##### PAGE TEXT
I believe that there have been great copywriters, art directors and (bless them) planners since time immemorial and that there are probably thousands of great copywriters, art directors and (bless them) planners working today.
But the plain fact of the matter is that outside the industry bubble nobody cares.
Advertising is ephemeral and trivial, which is precisely why the ads we remember from our childhood, when we see them again, evoke such a great flood of Proustian nostalgia – and we convince ourselves that then, THEN, that was when advertising was great.
Bah! And fiddlesticks!
For every Smash Martians there was a MacFisheries product ad, for every B&H poster campaign a pack-shot of No6 or, god help you, Sovereign.
All that we say when we say “those were the days” is that these aren’t the days.
I have seen all sorts of copywriting over the years and, no, I’m not about to launch into an advertising equivalent of
“I’ve seen things… seen things you little people wouldn’t believe. Attack ships on fire off the shoulder of Orion bright as magnesium… I rode on the back decks of a blinker and watched C-beams glitter in the dark near the Tannhäuser Gate.”
##########
TASK INSTRUCTIONS: Copy the passage on advertising and nostalgia word for word, starting with "Advertising is ephemeral" and going on through "Bah! And fiddlesticks!".
##### SUPPLIED RECORDS
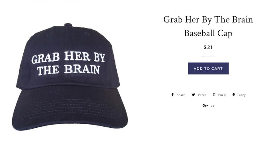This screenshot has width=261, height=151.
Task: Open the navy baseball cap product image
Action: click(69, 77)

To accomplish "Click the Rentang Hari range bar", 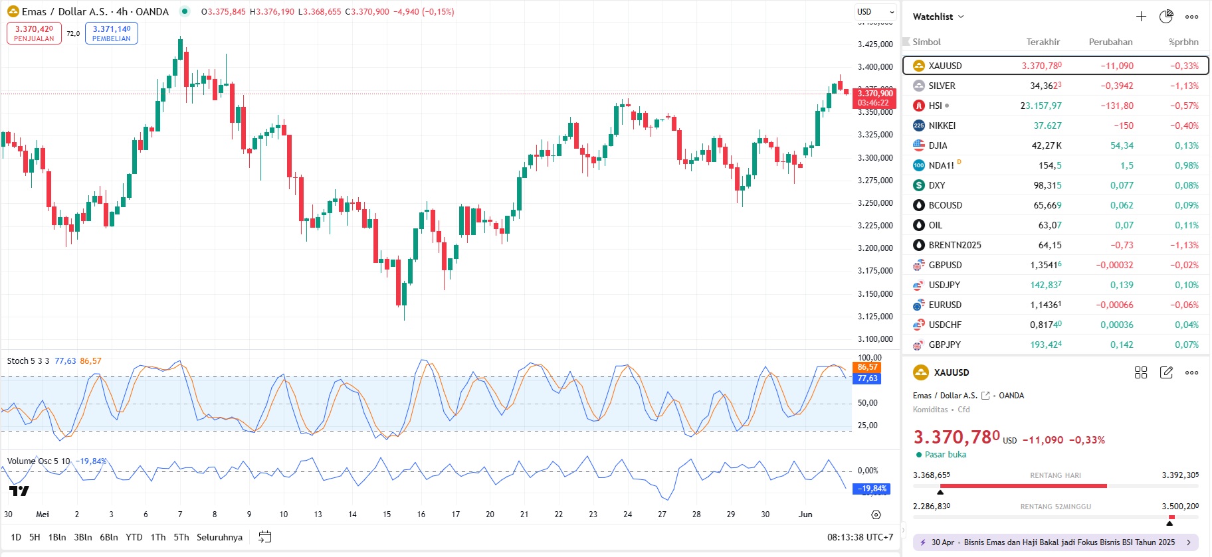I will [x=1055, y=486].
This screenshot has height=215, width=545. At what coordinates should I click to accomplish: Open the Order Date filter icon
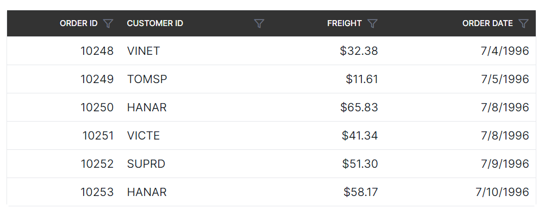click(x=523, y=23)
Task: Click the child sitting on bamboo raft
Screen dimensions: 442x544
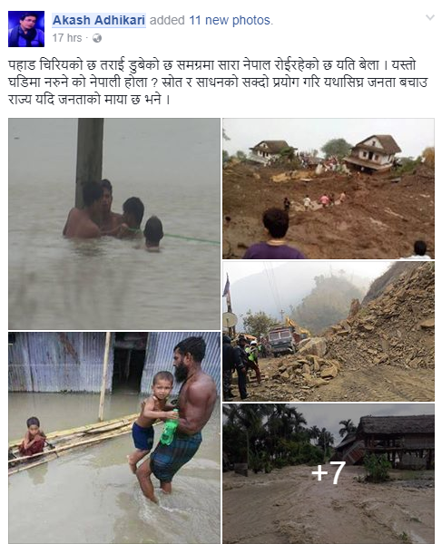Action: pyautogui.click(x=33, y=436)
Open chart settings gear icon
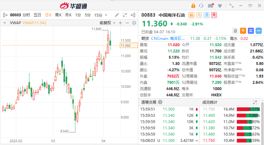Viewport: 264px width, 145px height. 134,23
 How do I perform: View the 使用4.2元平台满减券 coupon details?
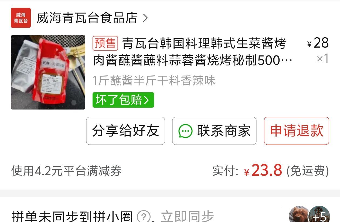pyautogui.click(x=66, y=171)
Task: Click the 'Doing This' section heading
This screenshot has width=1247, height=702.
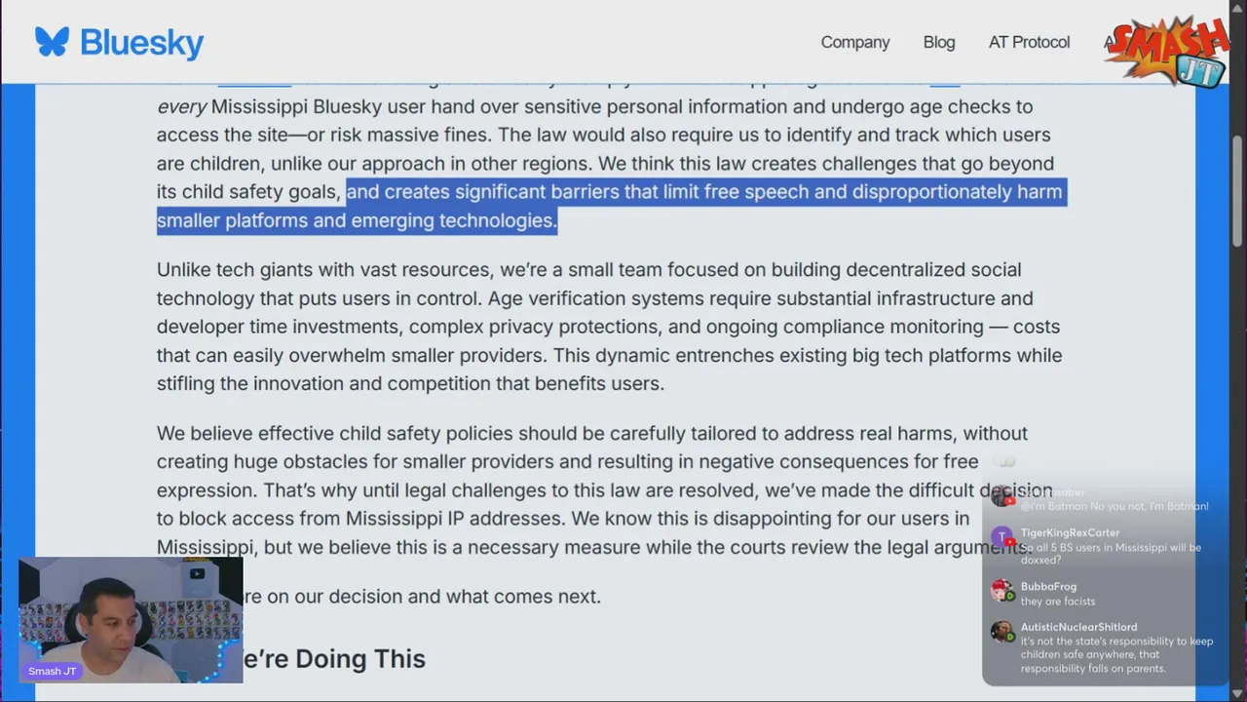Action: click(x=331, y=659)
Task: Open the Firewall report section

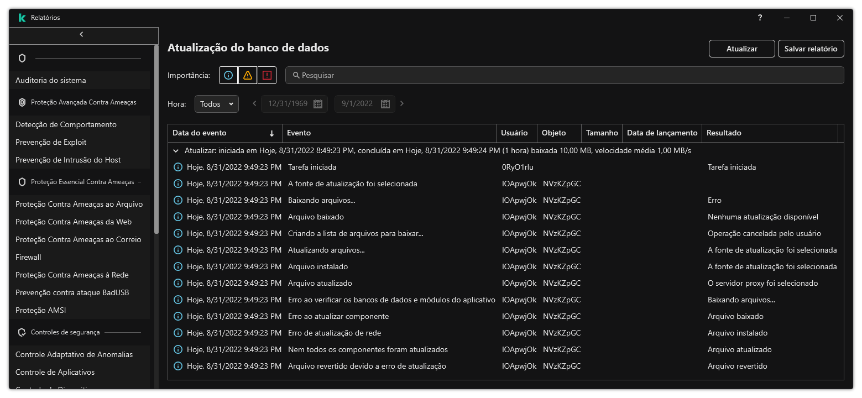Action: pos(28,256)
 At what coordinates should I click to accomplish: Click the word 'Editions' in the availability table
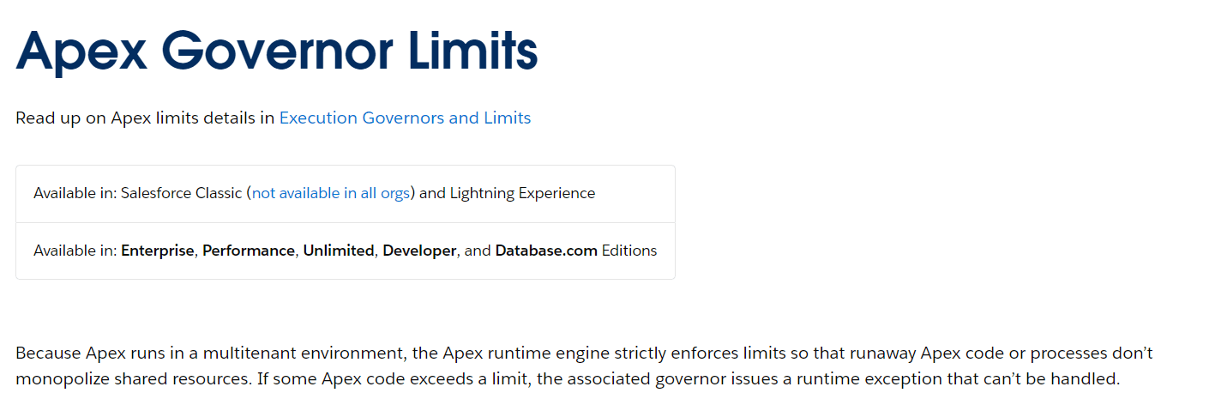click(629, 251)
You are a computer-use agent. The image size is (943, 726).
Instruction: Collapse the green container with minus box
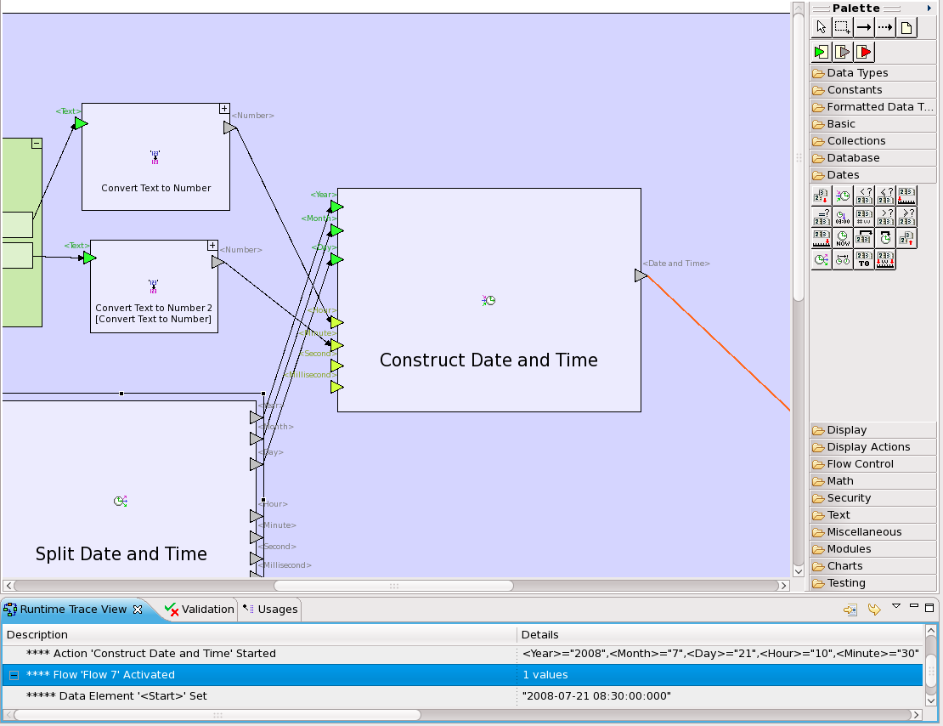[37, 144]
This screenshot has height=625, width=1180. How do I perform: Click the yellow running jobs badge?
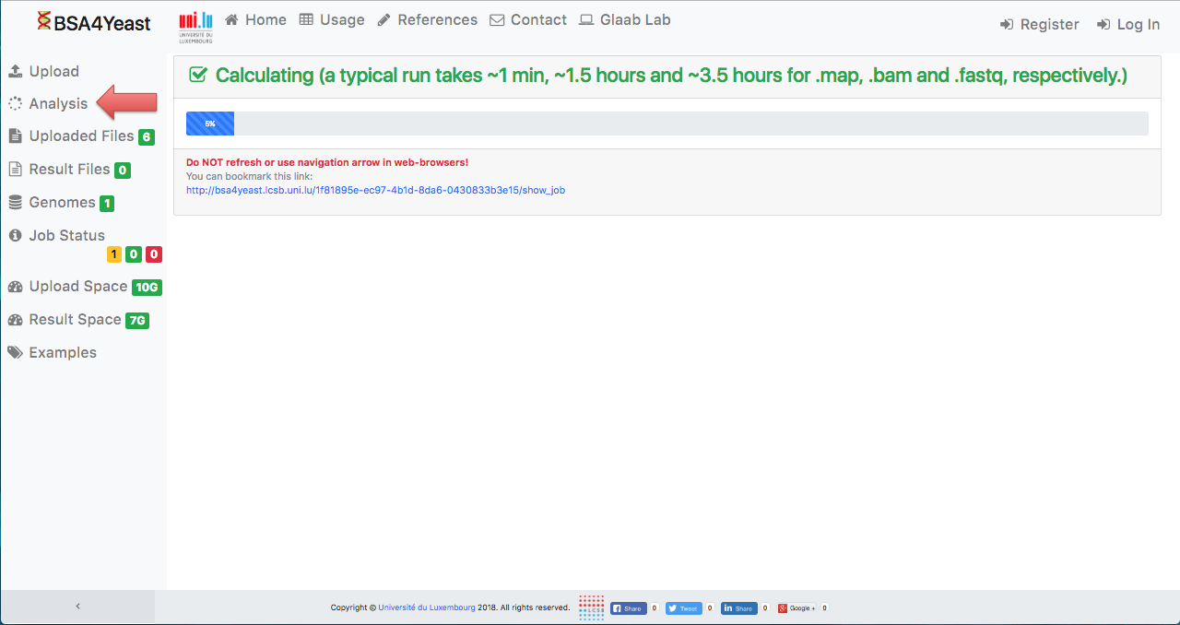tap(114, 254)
##########
SOLVED PROBLEM:
Advertising is ephemeral and trivial, which is precisely why the ads we remember from our childhood, when we see them again, evoke such a great flood of Proustian nostalgia – and we convince ourselves that then, THEN, that was when advertising was great.
Bah! And fiddlesticks!